This was my first experiment with building a panorama. This is Polychrome Mountain in Denali Park in south-central Alaska.
I used an 85 mm lens on my Canon 20D. Used manual exposure (exposed for highlights) and focus at infinity. I held the camera horizontally (landscape). This was all hand held; the closest points (extreme left and right of the frame) were over 1000' away and most of it was miles away, so any positioning error was minimal. When I optimized with Hugin I had worst case errors of well under 1 pixel -- completely insignificant.
I've done very little post-processing -- just a bit of curve tweaking, some saturation boost, and a light unsharp mask.
In retrospect, I should have used a shorter lens (perhaps 50 mm) and held the camera vertically.
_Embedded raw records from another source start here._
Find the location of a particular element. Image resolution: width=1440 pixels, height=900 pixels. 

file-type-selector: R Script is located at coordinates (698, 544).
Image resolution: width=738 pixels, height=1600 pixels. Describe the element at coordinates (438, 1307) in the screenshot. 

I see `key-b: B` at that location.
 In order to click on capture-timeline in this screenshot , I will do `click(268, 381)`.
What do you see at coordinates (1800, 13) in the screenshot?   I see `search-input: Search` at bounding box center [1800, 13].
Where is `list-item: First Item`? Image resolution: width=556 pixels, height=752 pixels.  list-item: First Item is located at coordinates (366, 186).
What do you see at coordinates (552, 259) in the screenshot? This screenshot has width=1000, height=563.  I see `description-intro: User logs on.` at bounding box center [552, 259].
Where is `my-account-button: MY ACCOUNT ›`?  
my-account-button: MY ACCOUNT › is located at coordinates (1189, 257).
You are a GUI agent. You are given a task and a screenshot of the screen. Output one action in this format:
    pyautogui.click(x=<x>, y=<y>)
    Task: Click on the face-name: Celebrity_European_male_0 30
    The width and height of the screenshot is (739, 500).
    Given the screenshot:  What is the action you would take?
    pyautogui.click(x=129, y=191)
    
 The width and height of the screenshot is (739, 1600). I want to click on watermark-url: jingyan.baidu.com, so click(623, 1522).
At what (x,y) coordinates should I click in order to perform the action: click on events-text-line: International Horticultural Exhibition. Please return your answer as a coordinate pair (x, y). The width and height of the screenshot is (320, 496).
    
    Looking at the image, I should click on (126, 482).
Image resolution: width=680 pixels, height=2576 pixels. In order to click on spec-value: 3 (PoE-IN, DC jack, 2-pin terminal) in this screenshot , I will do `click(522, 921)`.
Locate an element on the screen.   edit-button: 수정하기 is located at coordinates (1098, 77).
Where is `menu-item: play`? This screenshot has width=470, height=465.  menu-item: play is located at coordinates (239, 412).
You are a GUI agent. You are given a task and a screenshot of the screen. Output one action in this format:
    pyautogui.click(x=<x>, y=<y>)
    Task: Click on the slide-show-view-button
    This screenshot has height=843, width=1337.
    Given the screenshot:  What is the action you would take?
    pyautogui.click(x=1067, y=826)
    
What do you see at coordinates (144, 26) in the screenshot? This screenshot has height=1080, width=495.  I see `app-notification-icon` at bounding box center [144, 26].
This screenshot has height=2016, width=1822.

The strip is simply too narrow to be very good, although the detail is incredible. I was pressed for time (our tour bus wasn't stopping for very long) and didn't plan out what I wanted to do. My 50 mm lens is plenty sharp itself. Using a monopod would also help, not so much to avoid positioning error (which would be more of an issue with the 50 mm lens since I'd have more foreground) as to ensure each photo was taken from the same vertical angle (to permit me to use as much of the shot as possible).
My other technique of shooting with two focal lengths might also have been helpful, although less so than with my other panorama, which had less foreground detail to begin with (and where that foreground wasn't in focus anyway, and mostly served to frame the image).